● What you need to do
Each entry below must appear in the answer exactly as written.

● Material to process

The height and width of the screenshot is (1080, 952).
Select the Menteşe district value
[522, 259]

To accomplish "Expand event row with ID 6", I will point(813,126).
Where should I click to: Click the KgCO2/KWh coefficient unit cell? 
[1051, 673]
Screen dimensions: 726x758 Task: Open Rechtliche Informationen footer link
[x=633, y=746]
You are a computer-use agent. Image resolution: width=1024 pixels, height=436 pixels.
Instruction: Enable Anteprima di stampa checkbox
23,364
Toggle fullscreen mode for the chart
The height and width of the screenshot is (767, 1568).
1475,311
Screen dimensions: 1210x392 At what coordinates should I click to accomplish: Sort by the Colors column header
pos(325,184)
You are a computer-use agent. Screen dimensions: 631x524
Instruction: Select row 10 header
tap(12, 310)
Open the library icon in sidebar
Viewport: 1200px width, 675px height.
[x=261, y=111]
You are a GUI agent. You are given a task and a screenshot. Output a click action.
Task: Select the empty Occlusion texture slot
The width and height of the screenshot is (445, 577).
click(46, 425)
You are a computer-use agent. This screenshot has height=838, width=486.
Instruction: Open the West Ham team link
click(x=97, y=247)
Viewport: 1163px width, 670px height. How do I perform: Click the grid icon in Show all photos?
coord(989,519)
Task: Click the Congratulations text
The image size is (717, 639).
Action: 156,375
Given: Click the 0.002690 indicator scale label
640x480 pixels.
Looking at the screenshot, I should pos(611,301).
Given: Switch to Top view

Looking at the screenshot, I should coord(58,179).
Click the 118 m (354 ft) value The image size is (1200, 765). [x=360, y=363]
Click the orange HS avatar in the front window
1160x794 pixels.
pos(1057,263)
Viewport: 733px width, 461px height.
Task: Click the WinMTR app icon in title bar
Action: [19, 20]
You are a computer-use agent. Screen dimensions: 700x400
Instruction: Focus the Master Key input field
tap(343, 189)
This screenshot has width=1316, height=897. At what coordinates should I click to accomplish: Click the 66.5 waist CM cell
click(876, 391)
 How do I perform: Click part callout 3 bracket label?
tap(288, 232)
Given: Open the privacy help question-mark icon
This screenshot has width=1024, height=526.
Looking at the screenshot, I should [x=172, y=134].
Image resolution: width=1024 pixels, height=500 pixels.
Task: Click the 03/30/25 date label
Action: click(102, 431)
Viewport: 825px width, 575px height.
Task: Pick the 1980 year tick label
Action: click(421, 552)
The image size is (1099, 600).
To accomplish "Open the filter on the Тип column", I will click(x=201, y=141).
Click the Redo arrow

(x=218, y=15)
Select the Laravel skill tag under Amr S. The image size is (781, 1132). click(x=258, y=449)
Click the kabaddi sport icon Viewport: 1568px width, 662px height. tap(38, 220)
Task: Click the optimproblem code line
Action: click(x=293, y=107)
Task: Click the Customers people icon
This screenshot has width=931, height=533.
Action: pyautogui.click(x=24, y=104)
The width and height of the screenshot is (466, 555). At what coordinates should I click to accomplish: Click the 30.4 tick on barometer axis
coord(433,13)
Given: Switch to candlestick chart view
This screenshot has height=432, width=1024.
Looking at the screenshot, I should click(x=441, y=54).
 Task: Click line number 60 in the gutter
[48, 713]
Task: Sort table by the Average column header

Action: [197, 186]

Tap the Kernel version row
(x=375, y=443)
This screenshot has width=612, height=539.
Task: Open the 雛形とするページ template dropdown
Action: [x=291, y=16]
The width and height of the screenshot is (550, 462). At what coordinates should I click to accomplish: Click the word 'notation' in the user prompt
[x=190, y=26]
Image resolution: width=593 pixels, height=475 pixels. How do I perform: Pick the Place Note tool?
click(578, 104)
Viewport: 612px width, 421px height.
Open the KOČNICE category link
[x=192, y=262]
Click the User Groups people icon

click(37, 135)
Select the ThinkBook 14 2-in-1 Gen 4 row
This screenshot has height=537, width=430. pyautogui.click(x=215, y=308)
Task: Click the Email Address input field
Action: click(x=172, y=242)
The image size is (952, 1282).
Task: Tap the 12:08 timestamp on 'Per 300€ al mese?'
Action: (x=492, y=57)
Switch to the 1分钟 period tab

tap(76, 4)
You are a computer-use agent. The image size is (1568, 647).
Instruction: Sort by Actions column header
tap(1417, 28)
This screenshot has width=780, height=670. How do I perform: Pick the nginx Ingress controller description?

● Result of the exercise
The height and width of the screenshot is (1080, 952).
Select the Menteşe district value
[522, 259]

To accomplish "Expand event row with ID 6", I will point(813,126).
Where should I click to: Click the KgCO2/KWh coefficient unit cell? 
[1051, 673]
Screen dimensions: 726x758 Task: Open Rechtliche Informationen footer link
[x=633, y=746]
You are a computer-use agent. Image resolution: width=1024 pixels, height=436 pixels.
Instruction: Enable Anteprima di stampa checkbox
23,364
Toggle fullscreen mode for the chart
The height and width of the screenshot is (767, 1568).
1475,311
Screen dimensions: 1210x392 At what coordinates should I click to accomplish: Sort by the Colors column header
pos(325,184)
You are a computer-use agent. Screen dimensions: 631x524
Instruction: Select row 10 header
tap(12, 310)
Open the library icon in sidebar
Viewport: 1200px width, 675px height.
[x=261, y=111]
You are a GUI agent. You are given a task and a screenshot. Output a click action.
Task: Select the empty Occlusion texture slot
The width and height of the screenshot is (445, 577).
click(46, 425)
You are a computer-use agent. This screenshot has height=838, width=486.
Instruction: Open the West Ham team link
click(x=97, y=247)
Viewport: 1163px width, 670px height. How do I perform: Click the grid icon in Show all photos?
coord(989,519)
Task: Click the Congratulations text
The image size is (717, 639).
Action: 156,375
Given: Click the 0.002690 indicator scale label
640x480 pixels.
Looking at the screenshot, I should pos(611,301).
Given: Switch to Top view

Looking at the screenshot, I should coord(58,179).
Click the 118 m (354 ft) value The image size is (1200, 765). [x=360, y=363]
Click the orange HS avatar in the front window
1160x794 pixels.
pos(1057,263)
Viewport: 733px width, 461px height.
Task: Click the WinMTR app icon in title bar
Action: [19, 20]
You are a computer-use agent. Screen dimensions: 700x400
Instruction: Focus the Master Key input field
tap(343, 189)
This screenshot has width=1316, height=897. At what coordinates should I click to accomplish: Click the 66.5 waist CM cell
click(876, 391)
 How do I perform: Click part callout 3 bracket label?
tap(288, 232)
Given: Open the privacy help question-mark icon
This screenshot has width=1024, height=526.
Looking at the screenshot, I should [x=172, y=134].
Image resolution: width=1024 pixels, height=500 pixels.
Task: Click the 03/30/25 date label
Action: click(102, 431)
Viewport: 825px width, 575px height.
Task: Pick the 1980 year tick label
Action: click(421, 552)
The image size is (1099, 600).
To accomplish "Open the filter on the Тип column", I will click(x=201, y=141).
Click the Redo arrow

(x=218, y=15)
Select the Laravel skill tag under Amr S. The image size is (781, 1132). click(x=258, y=449)
Click the kabaddi sport icon Viewport: 1568px width, 662px height. tap(38, 220)
Task: Click the optimproblem code line
Action: click(x=293, y=107)
Task: Click the Customers people icon
This screenshot has width=931, height=533.
Action: pyautogui.click(x=24, y=104)
The width and height of the screenshot is (466, 555). At what coordinates should I click to accomplish: Click the 30.4 tick on barometer axis
coord(433,13)
Given: Switch to candlestick chart view
This screenshot has height=432, width=1024.
Looking at the screenshot, I should click(x=441, y=54).
 Task: Click line number 60 in the gutter
[48, 713]
Task: Sort table by the Average column header

Action: [197, 186]

Tap the Kernel version row
(x=375, y=443)
This screenshot has width=612, height=539.
Task: Open the 雛形とするページ template dropdown
Action: [x=291, y=16]
The width and height of the screenshot is (550, 462). At what coordinates should I click to accomplish: Click the word 'notation' in the user prompt
[x=190, y=26]
Image resolution: width=593 pixels, height=475 pixels. How do I perform: Pick the Place Note tool?
click(578, 104)
Viewport: 612px width, 421px height.
Open the KOČNICE category link
[x=192, y=262]
Click the User Groups people icon

click(37, 135)
Select the ThinkBook 14 2-in-1 Gen 4 row
This screenshot has height=537, width=430. pyautogui.click(x=215, y=308)
Task: Click the Email Address input field
Action: click(x=172, y=242)
The image size is (952, 1282).
Task: Tap the 12:08 timestamp on 'Per 300€ al mese?'
Action: (x=492, y=57)
Switch to the 1分钟 period tab

tap(76, 4)
You are a computer-use agent. The image size is (1568, 647).
Instruction: Sort by Actions column header
tap(1417, 28)
This screenshot has width=780, height=670. How do I perform: Pick the nginx Ingress controller description?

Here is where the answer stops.